What to produce » Write out exactly the lines of the entries below from the one holding "Task: Select the Poltava airport pin marker" to the one holding "You are a computer-use agent. Image", inclusive, and leave out all other lines.

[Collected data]
..............................

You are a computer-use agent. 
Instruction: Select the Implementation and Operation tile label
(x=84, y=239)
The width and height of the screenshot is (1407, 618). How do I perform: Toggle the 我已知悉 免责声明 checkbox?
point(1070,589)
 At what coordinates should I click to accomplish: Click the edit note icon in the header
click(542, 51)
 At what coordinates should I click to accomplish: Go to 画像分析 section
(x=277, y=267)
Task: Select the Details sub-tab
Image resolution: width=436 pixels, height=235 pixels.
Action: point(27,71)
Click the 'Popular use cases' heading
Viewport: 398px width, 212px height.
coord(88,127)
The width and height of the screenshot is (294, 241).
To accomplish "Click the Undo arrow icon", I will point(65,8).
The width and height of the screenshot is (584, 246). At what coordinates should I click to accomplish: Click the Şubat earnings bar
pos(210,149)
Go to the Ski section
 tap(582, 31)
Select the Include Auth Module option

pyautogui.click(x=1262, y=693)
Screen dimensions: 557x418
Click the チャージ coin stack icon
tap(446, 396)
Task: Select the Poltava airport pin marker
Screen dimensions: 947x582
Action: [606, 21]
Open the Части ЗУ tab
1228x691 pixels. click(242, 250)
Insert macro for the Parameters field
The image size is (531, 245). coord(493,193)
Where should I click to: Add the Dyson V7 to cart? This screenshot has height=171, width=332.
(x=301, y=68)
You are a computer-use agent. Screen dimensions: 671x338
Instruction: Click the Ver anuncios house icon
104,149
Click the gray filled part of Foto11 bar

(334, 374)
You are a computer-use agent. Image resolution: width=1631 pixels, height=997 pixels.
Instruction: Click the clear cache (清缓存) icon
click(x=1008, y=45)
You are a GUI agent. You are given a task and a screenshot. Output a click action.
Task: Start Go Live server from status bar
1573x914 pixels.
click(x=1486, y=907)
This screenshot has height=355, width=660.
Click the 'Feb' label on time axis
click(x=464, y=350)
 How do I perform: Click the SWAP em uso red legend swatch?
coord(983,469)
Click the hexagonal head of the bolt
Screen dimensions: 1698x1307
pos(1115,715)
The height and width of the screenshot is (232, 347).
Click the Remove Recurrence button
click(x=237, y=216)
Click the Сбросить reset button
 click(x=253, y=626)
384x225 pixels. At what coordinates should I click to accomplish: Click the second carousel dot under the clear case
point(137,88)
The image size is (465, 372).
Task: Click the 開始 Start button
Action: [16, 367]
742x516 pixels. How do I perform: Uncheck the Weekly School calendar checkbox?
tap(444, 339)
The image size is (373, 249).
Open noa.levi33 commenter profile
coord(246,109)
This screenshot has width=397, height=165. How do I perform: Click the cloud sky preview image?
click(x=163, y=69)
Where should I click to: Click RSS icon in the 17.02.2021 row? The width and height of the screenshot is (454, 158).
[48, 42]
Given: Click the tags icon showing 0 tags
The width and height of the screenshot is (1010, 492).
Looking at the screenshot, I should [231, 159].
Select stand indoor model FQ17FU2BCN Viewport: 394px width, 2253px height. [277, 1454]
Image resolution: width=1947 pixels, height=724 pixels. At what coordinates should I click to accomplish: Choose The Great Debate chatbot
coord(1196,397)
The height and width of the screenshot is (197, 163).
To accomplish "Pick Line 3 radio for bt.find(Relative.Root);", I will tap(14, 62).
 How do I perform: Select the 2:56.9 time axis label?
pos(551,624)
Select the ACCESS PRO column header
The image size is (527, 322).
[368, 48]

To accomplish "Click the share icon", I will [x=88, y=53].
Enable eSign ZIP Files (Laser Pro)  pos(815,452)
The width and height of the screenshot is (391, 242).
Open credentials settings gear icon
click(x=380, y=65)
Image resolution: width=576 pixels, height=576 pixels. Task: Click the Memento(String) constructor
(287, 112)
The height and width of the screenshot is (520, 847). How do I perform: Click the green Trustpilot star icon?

..............................

Solution for this task »
Task: Select the Poltava airport pin marker
Screen dimensions: 947x582
Action: [606, 21]
Open the Части ЗУ tab
1228x691 pixels. click(242, 250)
Insert macro for the Parameters field
The image size is (531, 245). coord(493,193)
Where should I click to: Add the Dyson V7 to cart? This screenshot has height=171, width=332.
(x=301, y=68)
You are a computer-use agent. Screen dimensions: 671x338
Instruction: Click the Ver anuncios house icon
104,149
Click the gray filled part of Foto11 bar

(334, 374)
You are a computer-use agent. Image resolution: width=1631 pixels, height=997 pixels.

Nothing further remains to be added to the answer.